▸ Page excerpt:
+++
Boone County, Booneville, Boondocks — does it matter?

By From page A5 | January 07, 2013

EDITOR: On Dec. 12, I hit the Mountain Democrat’s trifecta by being taken to task by three different letter writers over my letter on Boone County, Ky. It’s a mystery why, post-election, the MD keeps printing letters I obviously wrote pre-election.

The European reporter I quoted citing Boone County as the poorest in the U.S. was wrong, as Ms. Fitch points out in her Dec. 12 letter. So, mea maxima culpa on not fact-checking. According to the 2010 census, Owsley County, Ky, is the poorest in the U.S. and Booneville is its county seat; the reporter may be forgiven for confusing Booneville, where he was, with Boone County.

It’s interesting to note that Kentucky, one of the more Republican/Tea Party states, has the dubious distinction of being home to the four poorest counties in the U.S., Owsley just being the poorest of all.
+++
▸ Data extract:
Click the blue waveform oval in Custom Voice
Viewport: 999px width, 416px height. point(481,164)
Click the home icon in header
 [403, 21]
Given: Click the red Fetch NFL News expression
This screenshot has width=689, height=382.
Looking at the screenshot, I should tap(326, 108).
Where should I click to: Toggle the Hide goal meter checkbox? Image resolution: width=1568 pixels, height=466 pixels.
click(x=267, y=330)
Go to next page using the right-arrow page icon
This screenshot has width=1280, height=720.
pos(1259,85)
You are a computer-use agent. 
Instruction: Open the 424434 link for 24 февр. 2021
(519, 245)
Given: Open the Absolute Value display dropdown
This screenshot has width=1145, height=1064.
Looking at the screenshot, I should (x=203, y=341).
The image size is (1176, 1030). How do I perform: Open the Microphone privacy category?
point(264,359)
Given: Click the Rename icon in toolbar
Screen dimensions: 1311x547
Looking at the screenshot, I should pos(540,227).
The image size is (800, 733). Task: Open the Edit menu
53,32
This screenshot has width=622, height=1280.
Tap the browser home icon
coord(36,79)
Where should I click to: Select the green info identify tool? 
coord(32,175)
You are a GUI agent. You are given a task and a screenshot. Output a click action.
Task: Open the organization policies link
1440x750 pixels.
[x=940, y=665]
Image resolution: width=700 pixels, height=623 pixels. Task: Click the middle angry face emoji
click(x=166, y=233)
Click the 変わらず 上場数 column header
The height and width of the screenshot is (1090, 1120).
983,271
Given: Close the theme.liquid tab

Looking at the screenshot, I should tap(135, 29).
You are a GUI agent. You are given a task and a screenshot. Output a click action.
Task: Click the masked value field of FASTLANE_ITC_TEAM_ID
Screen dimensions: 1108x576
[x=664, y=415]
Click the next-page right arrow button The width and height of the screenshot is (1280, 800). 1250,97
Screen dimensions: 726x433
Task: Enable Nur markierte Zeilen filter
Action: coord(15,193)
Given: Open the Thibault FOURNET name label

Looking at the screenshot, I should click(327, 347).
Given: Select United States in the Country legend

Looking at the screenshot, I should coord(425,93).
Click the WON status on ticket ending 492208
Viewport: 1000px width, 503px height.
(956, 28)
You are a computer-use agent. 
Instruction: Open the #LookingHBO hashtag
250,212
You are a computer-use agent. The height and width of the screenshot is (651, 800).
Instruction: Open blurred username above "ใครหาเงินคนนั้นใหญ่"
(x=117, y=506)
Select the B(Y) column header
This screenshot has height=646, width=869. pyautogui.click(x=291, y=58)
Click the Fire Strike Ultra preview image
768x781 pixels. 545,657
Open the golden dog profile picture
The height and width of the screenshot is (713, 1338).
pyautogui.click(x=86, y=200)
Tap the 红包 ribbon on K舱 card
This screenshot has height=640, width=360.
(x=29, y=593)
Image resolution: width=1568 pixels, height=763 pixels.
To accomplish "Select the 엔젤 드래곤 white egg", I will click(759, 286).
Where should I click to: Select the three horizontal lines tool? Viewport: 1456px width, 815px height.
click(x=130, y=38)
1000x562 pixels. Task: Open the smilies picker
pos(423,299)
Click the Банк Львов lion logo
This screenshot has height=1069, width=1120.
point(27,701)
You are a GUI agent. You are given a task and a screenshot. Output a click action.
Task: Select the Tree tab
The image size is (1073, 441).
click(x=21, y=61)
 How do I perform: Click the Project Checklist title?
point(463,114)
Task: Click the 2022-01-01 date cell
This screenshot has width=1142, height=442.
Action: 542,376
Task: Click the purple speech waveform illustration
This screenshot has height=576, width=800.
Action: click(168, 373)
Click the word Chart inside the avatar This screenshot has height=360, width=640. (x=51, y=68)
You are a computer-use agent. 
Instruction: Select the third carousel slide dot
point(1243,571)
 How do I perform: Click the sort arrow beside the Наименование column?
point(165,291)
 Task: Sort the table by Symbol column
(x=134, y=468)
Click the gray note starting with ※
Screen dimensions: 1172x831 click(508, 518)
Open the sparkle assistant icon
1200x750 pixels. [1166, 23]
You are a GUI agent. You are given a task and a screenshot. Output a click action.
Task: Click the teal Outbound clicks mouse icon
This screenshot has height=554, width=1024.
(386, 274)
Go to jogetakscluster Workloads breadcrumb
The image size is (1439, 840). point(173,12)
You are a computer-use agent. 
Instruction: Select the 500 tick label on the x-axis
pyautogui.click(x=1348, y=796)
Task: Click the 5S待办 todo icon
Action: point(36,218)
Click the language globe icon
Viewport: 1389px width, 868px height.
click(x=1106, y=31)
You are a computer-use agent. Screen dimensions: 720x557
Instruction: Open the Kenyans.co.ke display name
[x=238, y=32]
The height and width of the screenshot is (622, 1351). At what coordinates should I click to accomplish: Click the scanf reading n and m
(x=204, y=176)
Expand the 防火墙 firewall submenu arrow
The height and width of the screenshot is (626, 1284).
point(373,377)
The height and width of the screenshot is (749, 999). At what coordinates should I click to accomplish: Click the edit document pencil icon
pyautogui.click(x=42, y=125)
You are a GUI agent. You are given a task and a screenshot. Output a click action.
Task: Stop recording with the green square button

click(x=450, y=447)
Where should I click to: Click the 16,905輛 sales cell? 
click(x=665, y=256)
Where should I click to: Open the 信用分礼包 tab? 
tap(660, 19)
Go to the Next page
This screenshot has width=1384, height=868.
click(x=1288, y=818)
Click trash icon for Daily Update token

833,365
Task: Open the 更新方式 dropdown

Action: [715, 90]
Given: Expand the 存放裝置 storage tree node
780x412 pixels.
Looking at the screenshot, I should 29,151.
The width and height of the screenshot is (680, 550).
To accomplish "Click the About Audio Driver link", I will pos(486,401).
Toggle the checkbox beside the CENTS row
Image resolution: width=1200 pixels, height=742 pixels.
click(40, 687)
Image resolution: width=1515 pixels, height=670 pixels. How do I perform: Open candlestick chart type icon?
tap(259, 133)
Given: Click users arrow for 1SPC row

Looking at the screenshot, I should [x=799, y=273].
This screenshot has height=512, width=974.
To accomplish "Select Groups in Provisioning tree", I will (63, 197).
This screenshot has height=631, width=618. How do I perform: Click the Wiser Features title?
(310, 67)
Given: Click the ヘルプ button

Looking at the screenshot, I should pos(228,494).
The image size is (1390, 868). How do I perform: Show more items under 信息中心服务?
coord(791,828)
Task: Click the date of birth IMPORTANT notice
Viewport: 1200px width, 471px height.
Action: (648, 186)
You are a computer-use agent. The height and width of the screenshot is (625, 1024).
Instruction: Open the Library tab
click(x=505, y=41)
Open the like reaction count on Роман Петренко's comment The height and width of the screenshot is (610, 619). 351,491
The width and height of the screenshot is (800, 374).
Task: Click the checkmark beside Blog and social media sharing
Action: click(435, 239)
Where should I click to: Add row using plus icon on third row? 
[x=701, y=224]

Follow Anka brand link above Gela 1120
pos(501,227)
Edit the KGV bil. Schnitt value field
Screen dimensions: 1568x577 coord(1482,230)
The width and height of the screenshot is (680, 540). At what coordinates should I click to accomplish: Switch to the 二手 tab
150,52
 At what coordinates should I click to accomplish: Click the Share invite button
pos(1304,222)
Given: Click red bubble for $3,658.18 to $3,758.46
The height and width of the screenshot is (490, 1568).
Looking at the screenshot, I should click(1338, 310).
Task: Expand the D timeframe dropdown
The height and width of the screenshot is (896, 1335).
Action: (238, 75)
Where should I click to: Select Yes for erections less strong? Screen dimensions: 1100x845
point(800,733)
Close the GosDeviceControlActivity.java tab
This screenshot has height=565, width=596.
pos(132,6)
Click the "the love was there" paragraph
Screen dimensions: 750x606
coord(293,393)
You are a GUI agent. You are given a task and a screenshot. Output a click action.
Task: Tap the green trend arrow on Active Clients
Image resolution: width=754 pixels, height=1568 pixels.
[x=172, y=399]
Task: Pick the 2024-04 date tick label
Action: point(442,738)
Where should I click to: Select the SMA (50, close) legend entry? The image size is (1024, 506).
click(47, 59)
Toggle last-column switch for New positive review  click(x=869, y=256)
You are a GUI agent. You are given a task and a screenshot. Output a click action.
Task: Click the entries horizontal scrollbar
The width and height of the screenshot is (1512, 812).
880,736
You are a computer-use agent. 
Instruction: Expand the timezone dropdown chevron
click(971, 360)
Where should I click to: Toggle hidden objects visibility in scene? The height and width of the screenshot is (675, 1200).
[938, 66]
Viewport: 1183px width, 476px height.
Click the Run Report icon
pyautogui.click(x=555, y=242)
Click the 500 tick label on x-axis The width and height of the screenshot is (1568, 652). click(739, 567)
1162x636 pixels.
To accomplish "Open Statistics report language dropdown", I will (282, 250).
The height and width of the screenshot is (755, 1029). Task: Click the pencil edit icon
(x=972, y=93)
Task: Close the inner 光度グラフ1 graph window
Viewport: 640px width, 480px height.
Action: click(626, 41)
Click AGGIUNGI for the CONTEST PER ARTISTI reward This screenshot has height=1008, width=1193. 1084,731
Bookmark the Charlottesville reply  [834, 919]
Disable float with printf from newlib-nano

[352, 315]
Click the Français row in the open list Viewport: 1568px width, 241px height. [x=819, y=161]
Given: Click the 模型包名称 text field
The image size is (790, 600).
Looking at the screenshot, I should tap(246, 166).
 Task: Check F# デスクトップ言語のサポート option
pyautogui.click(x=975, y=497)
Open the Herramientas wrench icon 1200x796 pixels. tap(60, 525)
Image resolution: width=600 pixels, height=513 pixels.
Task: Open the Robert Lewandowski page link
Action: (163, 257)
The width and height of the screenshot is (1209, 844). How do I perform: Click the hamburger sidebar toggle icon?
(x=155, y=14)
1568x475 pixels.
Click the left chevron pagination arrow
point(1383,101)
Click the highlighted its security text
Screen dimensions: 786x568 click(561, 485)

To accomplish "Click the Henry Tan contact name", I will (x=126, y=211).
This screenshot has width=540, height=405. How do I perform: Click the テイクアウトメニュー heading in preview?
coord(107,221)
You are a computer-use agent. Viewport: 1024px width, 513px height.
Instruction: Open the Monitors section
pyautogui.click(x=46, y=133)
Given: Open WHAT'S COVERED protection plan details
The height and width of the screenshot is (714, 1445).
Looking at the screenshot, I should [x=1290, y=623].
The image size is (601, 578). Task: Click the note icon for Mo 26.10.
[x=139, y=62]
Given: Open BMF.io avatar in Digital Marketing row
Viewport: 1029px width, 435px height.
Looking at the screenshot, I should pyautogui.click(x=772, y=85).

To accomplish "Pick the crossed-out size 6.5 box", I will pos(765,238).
+++
Resume the letter to the editor about Boone County and Owsley County, Kentucky, continuing after its final paragraph.

Whether Kentucky’s Boone County, or Booneville, or Boonetown, or Boondocks voted for Romney is a distinction without a difference; the pictures on the television told the story: citizens of a third world corner of Kentucky, where the yearly median family income is just above $20,000, were going to vote for a near-billionaire whose only interest was in continuing the status quo, that is making sure cheap coal and labor remain available for his energy industry pals like the Koch brothers.

What is truly depressing is the fact that the $20,000+ median income includes welfare payments as well as in-kind aid such as school breakfasts and lunches, food stamps, medical care, rent support and other subsidies granted to the very poor. If we were to exclude these Federal and state grants and payments, the median family income in Booneville and Owsley County, would likely drop well below $10,000 per year.

So I say to George Alger and his Tea Party pals: Try living on that kind of money without federal and state aid.